Because, here's the thing - apart from organizing and motivating people and plots, and compiling the Prime Radiant, Seldon didn't actually do anything. He set up a course of events with knowledge of a highly probable outcome, and tasked groups with ensuring that the outcome remained highly probable. Any number of class features - spells, sneak attacks, feats - don't apply, because he didn't use them. He used his brains.

Which leads me to my second point: I don't see Seldon as playable. Not as a PC, not as an NPC, and here's why.

As a PC, Seldon would be able to predict - through calculation - major world events, at best.
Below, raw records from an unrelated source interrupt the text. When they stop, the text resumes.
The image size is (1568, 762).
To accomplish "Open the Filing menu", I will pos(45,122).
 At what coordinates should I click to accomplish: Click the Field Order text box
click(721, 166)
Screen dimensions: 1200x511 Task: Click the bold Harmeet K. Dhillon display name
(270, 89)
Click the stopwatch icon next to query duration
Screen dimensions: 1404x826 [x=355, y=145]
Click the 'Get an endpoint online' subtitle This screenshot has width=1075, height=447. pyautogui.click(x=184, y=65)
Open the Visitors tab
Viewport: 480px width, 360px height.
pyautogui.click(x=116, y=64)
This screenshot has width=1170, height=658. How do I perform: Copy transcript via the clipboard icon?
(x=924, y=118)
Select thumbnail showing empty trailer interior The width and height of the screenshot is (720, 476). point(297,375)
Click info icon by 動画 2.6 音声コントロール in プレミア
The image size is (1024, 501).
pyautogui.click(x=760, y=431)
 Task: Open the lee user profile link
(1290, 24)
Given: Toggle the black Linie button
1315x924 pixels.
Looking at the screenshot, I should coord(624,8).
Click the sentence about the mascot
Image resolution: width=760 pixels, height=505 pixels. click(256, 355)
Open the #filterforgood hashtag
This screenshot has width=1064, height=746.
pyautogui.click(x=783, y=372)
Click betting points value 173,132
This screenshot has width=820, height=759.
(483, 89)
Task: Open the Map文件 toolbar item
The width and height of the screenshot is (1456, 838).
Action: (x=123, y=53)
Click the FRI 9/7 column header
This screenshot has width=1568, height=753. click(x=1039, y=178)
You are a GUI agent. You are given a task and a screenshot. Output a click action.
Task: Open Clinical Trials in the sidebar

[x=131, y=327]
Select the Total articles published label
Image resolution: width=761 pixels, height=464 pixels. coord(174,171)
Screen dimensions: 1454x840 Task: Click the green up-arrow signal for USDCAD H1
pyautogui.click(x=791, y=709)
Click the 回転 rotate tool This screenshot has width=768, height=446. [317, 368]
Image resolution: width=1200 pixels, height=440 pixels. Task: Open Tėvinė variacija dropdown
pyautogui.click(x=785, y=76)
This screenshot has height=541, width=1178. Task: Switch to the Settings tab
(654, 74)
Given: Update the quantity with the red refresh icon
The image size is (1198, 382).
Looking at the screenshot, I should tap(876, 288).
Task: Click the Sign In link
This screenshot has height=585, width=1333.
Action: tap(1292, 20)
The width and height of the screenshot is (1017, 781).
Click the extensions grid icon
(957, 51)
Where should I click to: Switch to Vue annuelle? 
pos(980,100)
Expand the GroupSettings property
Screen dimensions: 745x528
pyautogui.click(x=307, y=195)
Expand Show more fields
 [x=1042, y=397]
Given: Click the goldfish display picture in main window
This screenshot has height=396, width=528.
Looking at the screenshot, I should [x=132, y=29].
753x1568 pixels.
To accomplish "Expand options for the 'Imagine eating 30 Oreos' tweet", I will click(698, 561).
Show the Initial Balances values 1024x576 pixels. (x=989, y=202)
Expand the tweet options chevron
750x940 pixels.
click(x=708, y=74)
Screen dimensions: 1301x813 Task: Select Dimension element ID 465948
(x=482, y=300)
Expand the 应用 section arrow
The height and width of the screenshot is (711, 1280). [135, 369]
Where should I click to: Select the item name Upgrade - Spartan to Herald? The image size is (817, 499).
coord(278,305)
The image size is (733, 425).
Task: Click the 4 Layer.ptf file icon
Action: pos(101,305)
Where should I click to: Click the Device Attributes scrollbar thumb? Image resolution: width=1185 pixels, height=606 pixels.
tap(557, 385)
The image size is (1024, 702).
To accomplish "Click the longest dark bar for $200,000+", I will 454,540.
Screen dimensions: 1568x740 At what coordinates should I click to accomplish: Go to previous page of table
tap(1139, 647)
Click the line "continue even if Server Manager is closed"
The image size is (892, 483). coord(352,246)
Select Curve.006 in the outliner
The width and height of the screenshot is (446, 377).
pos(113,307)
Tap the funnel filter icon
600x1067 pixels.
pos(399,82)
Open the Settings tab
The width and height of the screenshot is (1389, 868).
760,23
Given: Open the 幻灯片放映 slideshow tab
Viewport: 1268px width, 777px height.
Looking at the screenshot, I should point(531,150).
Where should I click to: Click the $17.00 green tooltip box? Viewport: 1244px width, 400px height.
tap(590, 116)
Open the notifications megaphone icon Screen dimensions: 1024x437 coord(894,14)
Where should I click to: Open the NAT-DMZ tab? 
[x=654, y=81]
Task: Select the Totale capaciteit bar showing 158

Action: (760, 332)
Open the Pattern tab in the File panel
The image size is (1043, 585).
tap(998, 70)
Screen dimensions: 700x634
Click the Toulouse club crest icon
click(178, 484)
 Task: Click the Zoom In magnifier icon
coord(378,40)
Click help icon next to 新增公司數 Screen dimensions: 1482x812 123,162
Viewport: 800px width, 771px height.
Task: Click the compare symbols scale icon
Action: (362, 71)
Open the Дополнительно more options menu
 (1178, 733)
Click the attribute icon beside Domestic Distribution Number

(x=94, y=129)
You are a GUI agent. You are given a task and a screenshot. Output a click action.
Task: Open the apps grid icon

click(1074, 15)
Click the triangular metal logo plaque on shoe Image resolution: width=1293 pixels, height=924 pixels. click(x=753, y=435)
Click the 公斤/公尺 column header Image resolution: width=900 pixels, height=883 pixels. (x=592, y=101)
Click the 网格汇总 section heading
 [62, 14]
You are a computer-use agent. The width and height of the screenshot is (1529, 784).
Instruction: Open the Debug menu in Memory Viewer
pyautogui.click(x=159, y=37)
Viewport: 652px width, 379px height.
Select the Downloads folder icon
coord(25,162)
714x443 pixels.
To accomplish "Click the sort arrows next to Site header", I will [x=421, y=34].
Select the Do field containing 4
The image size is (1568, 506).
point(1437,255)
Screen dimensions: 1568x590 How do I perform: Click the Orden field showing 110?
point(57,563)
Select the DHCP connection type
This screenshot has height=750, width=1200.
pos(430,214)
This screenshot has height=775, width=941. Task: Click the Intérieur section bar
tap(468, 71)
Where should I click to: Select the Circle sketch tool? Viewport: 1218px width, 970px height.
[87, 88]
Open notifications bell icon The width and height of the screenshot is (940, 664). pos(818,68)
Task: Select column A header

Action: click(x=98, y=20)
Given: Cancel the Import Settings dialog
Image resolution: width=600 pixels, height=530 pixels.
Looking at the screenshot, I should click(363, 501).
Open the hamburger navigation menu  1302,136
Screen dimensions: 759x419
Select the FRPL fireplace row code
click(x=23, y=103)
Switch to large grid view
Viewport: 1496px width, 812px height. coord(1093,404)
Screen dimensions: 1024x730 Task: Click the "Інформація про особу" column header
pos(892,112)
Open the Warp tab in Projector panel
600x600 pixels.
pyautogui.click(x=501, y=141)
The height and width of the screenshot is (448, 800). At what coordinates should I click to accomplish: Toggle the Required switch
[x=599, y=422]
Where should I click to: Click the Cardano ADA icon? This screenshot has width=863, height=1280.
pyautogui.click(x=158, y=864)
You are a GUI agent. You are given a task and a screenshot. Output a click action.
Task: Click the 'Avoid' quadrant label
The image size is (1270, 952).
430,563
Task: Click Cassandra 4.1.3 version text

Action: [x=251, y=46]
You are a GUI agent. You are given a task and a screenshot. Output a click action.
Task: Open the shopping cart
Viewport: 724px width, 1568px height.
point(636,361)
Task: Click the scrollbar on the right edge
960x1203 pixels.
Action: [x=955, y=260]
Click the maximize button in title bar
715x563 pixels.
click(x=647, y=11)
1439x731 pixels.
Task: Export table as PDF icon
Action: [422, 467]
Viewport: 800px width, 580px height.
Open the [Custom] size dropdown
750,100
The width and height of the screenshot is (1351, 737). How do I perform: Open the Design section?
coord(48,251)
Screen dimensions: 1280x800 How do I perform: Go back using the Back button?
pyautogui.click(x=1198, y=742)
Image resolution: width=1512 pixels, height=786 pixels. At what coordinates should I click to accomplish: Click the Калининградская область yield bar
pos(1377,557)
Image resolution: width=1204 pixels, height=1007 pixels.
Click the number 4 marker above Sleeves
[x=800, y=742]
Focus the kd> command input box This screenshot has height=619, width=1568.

It is repeatedly noted that the actions of individuals are beyond his mathematical abilities to foresee. So he can't predict the actions of individuals, which is really the vital skill for a PC in his position. So he's somewhat useless. Alternatively, if you say he can predict individual actions, you are jeopardizing player agency. What happens, for instance, if you predict that the party Rogue will choose stealing the idol over saving his friends? Has the player's choice been made for him, now?

As an NPC, you face the same problems, with a greater emphasis on the second. The fact is that Hari Seldon was an infuriating character in the books, because you would look back at him through the lens of history and he'd still be sitting in that chair, book on his lap, fingers steepled, with an "I have foreseen this" smirk on his face. He was insufferable in that respect, and the reverence that people had for his foresight bordered on (and on some planets, rose to the level of) deity worship. A Hari Seldon NPC would be presented as an irritatingly all-knowing oracle, revered for nigh-omniscience, yet who could never make his predictions known until after they came true.

Your PCs would want to kill him.

But again, player agency is an issue. A Hari Seldon can't predict the actions of a handful of PCs. And even if he could, it wouldn't last. Have you read all three books? By the third, everyone is straining against Seldon's plan, struggling with it. Imagine what the PCs could do if they caught wiff of a prophecy involving them. You couldn't stop them from wrecking it. It would be instinct for them.

Ashtagon
2015-01-06, 01:12 PM
Which Hari Seldon?

Hari Seldon the parkour expert and dirty fighter?

First Minister Hari Seldon?

Hari seldon the mathematician?

I'd build him with a mix of rogue/swashbuckler/scout (for the parkour stuff), aristocrat/noble (for the first minister) and either expert if playing the maths low-key, or some kind of divination trope if playing it high-key. If high-key, his powers should be chosen based on the idea of divination only reliably working on groups (preferably large groups) -- certainly, nothing that relates to enhanced senses.

Zubrowka74
2015-01-06, 01:18 PM
I think he's more of a plot item than a PC or NPC. What you could do, though, would be a PC dedicated to his philosophy. A priest worshipping a philosophy, if your DM agrees to allow this.

Vhaidara
2015-01-06, 06:21 PM
The best way I can think to reproduce that kind of effect would be optimizing Knowledge (History) and abusing the bit where you can know the date of an event through Knowledge (History), but it never specifies that the event must be in the past. That's basically what he did: He knew when things would happen because of his knowledge of history (and the patterns therein).